So What Economic Indicators Should Investors Be Watching As A Gauge Of Future Economic Strength?
This morning the release of the July Employment Report showed a greater than expected increase in non-farm payroll jobs (+209,000) and a tick-down in the unemployment rate to 4.3%, although hourly wage growth at 2.5% was nothing to write home about. Is the economy strong and still growing? Are stocks poised for another leg-up? Is it time to wave the yellow caution flag?
If only the answer could be right there in front of us. Of course it’s not that simple, but how does the individual investor try and become the financial markets ‘smart money’? These are just some of the indicators to keep an eye on…
Stock Market: With the stock market at record highs and likely to extend those gains today, is this telling us that all is well on the economic horizon as most stocks not Tesla and Amazon are priced at some multiple of earnings? Or in an interest rate environment that provides limited returns and the potential for pain if rates actually do rise, are stocks the only game in town where high potential returns can hopefully be achieved?
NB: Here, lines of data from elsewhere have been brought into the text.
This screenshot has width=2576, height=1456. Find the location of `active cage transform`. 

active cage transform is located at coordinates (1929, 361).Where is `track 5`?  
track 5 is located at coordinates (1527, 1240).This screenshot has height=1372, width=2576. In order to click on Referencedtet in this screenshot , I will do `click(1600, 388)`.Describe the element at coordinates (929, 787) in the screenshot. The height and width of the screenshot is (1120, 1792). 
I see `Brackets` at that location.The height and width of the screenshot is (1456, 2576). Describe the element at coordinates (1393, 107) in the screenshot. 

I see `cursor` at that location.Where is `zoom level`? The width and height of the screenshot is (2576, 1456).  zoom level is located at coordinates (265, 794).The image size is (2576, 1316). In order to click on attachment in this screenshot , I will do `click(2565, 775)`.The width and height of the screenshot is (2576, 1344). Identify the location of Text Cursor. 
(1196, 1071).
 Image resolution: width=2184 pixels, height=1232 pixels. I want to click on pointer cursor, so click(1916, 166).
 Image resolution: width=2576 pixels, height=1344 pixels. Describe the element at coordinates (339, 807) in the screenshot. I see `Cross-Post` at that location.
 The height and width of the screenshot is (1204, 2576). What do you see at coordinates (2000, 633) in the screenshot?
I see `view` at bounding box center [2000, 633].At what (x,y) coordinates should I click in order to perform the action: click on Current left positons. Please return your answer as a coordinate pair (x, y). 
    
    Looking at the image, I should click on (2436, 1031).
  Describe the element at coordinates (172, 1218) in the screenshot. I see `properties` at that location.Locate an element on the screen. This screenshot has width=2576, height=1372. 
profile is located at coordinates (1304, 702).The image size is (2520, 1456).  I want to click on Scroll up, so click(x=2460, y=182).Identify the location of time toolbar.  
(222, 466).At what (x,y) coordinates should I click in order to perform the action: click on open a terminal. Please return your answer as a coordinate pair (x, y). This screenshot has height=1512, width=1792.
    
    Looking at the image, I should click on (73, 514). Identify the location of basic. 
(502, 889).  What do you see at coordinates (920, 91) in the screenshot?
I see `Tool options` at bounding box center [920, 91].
In other words are the historically risk averse investors being forced to take outsized risks i.e. pension funds, retirees, etc.?
Federal Reserve: With interest rates still near historically low levels that would normally indicate economic weakness, is the Fed telling us that the U.S. economy is sailing full steam ahead? With a mandate of full employment and low inflation one would have to say that the jury is still out on how the Janet Yellen-led group sees things. At 4.3% unemployment it appears that they have achieved the full employment piece, but inflation does not increase to their target and so the fed funds rate languishes where it is (‘Can US Interest Rates Ever Rise?‘).
Shape Of The U.S. Treasury Yield Curve: While the Federal Reserve can and typically does impact short-term interest rates, any move up or down in the fed funds rate will not have any direct impact on long-term interest rates. Therefore, if the the Fed increases rates and longer-term bond investors keep yields unchanged, the yield curve flattens. This means that the spread between the yield on a 6-month bill and a 30-year bond move closer to each other. Currently the U.S. has a flatter than is historically normal yield curve that can sometimes mean the economy is moving towards a recession.
U.S. Dollar: When the U.S. economy strengthens the assumption by various financial marketplaces will normally be that U.S. interest rates will at some point rise. When U.S. interest rates rise this will typically mean that the U.S. dollar will strengthen against other major foreign currencies such as the Euro. As is obvious from the 1-year chart below, this has not been the case (a weaker dollar does however benefit U.S. corporate earnings derived outside of the country). Is the issue U.S. politics, a stalled Trump economic agenda or a fear that the U.S. economy is in fact weakening?